■ Records for the exercise ■
* * * * * * * * *

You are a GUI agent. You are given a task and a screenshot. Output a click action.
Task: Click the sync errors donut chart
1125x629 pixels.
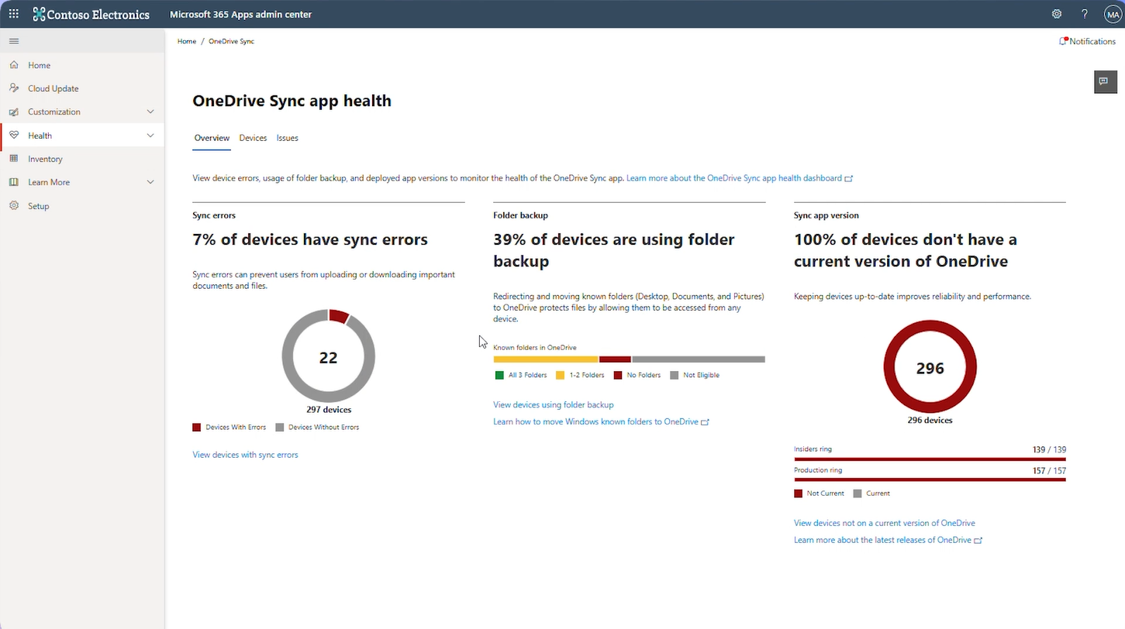point(328,357)
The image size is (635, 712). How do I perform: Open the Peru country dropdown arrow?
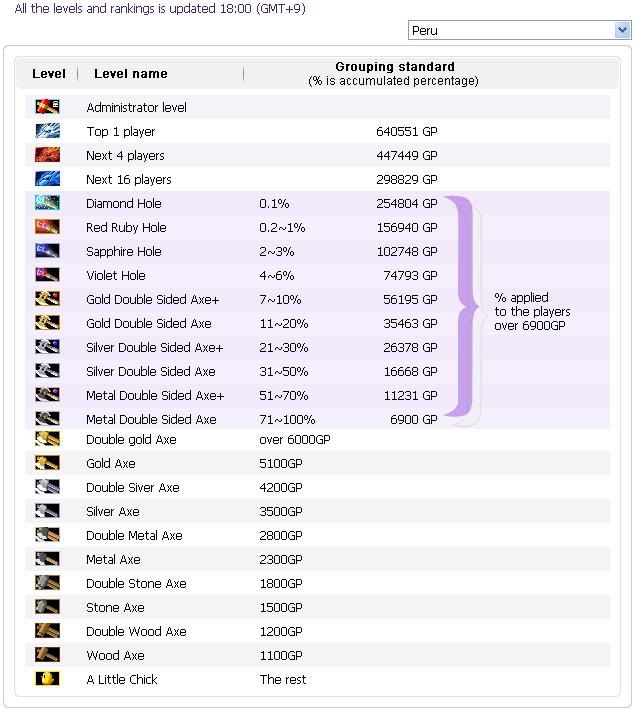pos(622,30)
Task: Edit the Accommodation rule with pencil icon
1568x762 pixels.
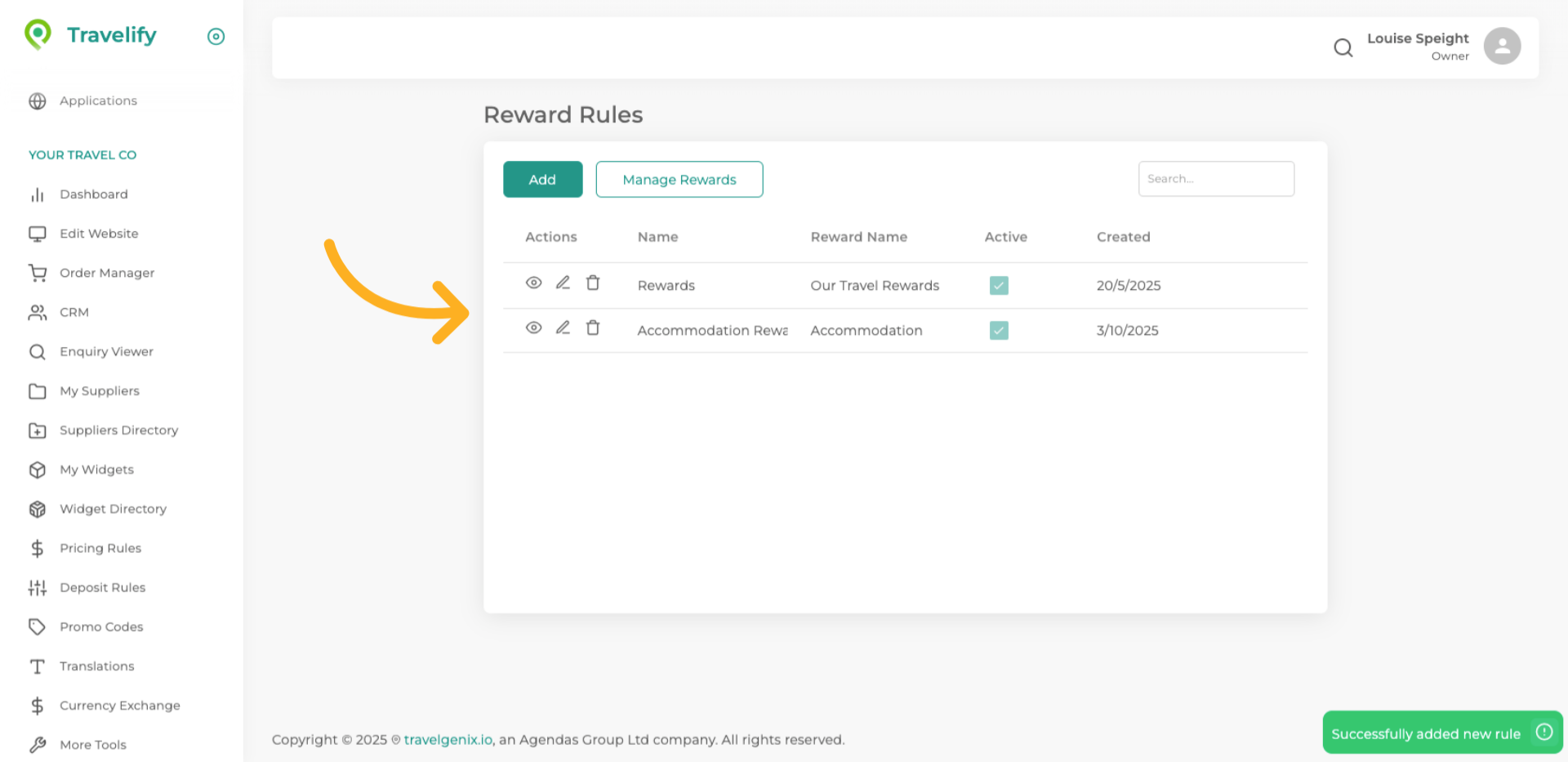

* * * * * * * * *

■ Prompt ■
Give these lines as a JSON list of strings, one per line, skipping blank lines. Omit the pictures.

■ Task output ■
[
  "You are a GUI agent. You are given a task and a screenshot. Output a click action.",
  "Task: Click the sync errors donut chart",
  "1125x629 pixels.",
  "point(328,357)",
  "The image size is (635, 712). How do I perform: Open the Peru country dropdown arrow?",
  "pos(622,30)",
  "Task: Edit the Accommodation rule with pencil icon",
  "1568x762 pixels."
]